Activity: Among the lines below, which ones contain the word "Arlington"? Copy every such line.

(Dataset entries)
Content starts

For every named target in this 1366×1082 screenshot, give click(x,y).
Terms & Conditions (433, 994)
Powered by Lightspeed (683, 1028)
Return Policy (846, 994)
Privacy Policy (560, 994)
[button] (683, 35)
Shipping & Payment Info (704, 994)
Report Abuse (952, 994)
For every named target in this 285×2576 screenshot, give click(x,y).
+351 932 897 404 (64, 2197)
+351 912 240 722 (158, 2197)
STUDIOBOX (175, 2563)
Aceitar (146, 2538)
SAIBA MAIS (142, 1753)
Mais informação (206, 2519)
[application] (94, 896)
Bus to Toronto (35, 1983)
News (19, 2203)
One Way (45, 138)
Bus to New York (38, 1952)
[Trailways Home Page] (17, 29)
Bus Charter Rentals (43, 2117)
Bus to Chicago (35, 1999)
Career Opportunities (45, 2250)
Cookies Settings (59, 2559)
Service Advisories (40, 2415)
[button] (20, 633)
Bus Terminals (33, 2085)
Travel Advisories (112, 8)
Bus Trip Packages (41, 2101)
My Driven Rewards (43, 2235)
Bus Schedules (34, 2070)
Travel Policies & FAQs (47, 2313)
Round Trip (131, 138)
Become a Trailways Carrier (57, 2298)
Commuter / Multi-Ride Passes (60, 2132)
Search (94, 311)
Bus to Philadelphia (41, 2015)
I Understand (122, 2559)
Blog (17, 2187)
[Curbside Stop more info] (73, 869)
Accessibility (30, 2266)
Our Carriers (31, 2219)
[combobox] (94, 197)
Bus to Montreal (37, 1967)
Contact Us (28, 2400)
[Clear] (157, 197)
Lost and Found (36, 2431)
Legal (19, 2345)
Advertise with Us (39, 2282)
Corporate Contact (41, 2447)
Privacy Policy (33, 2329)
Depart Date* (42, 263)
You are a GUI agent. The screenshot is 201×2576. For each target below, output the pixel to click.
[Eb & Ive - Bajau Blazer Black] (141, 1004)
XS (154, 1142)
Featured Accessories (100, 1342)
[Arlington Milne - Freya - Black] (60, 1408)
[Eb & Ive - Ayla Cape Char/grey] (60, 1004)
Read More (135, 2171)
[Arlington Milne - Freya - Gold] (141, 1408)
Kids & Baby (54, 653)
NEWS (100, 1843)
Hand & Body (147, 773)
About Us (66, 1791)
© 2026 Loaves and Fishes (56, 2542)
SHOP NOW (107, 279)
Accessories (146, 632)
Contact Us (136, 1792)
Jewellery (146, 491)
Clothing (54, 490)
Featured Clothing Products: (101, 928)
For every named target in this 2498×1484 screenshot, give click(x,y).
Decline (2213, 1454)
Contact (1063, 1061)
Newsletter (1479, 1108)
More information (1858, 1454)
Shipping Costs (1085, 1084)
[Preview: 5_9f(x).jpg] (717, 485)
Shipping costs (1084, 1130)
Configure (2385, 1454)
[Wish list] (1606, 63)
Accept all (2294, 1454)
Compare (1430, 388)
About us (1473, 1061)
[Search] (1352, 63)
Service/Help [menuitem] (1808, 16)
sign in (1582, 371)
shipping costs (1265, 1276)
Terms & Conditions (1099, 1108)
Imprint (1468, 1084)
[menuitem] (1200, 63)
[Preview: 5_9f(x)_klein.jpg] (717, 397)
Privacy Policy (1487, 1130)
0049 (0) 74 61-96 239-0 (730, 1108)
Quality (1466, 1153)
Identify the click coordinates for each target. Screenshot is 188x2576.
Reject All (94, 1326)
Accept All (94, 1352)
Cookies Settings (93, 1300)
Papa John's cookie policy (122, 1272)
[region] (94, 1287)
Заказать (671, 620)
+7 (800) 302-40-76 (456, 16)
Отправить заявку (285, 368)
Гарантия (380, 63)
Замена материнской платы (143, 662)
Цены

Content ends

Solution:
[Arlington Milne - Freya - Black] (60, 1408)
[Arlington Milne - Freya - Gold] (141, 1408)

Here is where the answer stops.